Mention abuse or abusive behavior to most people and they will automatically think about violence, such as wife beater crime that they see on television. They will conjure up an image in their head of a man who beats his wife and possibly his children being led away by the police in handcuffs. However, domestic abuse takes many forms, including emotional abuse which can be just as damaging and leave the same scars on the victims.
Emotional abuse can take many forms. Both men and women are equally liable for emotional abuse in a relationship. In most cases, this form of abuse is not relegated strictly between the spouses in a family situation, but also on children. Emotional abuse differs from verbal abuse as it is more subtle. Where we may see verbal abuse as name calling and loud tirades of screaming, emotional abuse can be something as subtle as constantly putting someone down for any efforts that they make.
Anyone can be a victim of emotional abuse. The tricky thing about this form of abuse is that technically it is not a crime. While batterers will face a criminal charge for attacking others with violence, emotional abuse is something that usually occurs for the length of the relationship. Emotional abuse from a parent to a child can even follow them into adulthood.

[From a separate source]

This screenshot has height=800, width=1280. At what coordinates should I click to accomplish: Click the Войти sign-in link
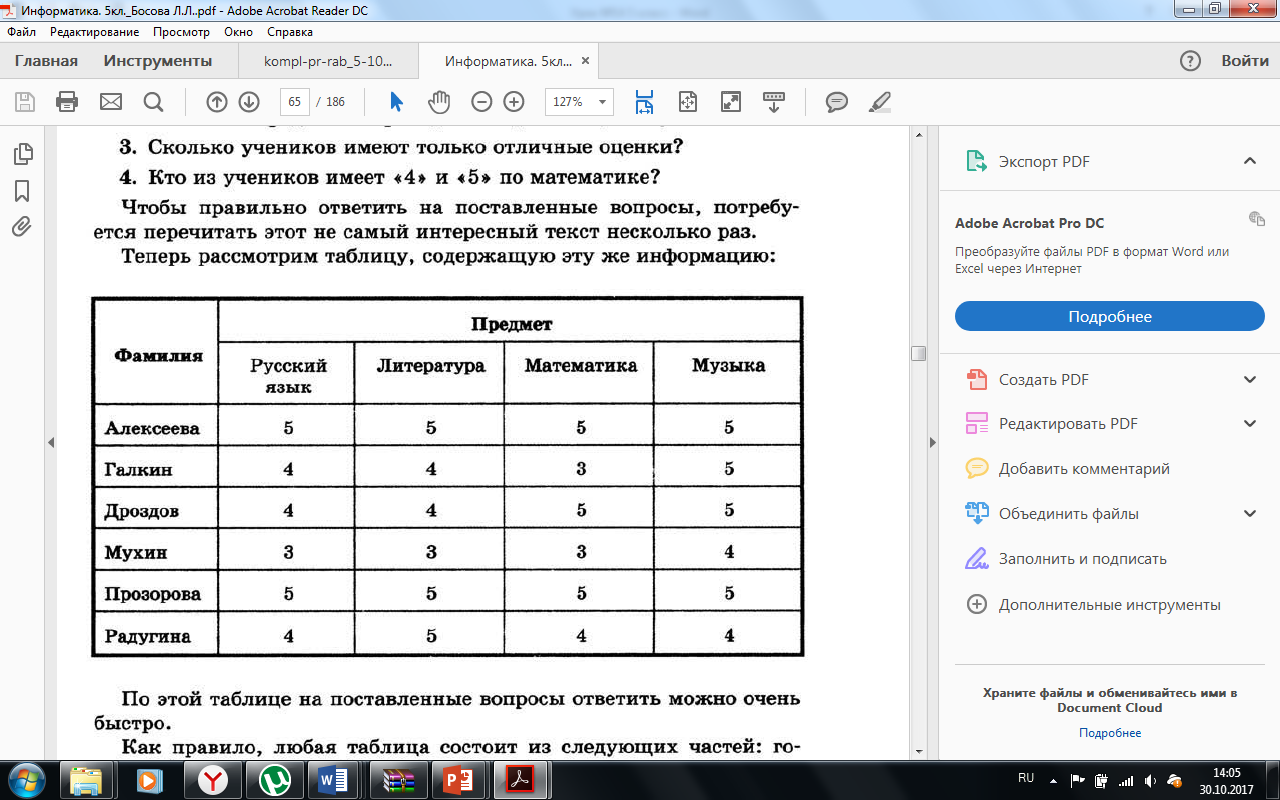point(1245,61)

One form of emotional abuse that is not often discussed is a parent who continually looks for shortcomings in their child. A child may strive desperately to please their parent or parents in their endeavors, only to be cut to the quick when the parent rejects their efforts. Those who perpetrate emotional abuse usually have a very low self esteem and are people who although may appear congenial to others, are difficult to please by those around them. A child who grows up with emotional abuse will typically have a very low self esteem that will make them act out in various ways. They may seek to gain emotional fulfillment by looking for it through others, often not in healthy ways.
Abuse is all about control. This goes for sexual abuse, violence, spiritual abuse as well as emotional abuse. Those who perpetrate any form of abuse are usually seeking to control another person through their behavior. Some of the abusive behavior is evident and can be spotted and even prosecuted as a crime. However, in the case of emotional abuse, the crime is hidden. Many children who are the victims of emotional abuse by their parents never even realize the extent of the abuse until long into adulthood . In many cases, children who are victims of emotional abuse will perpetrate the same abuse onto their own children, often without even realizing that they are doing this.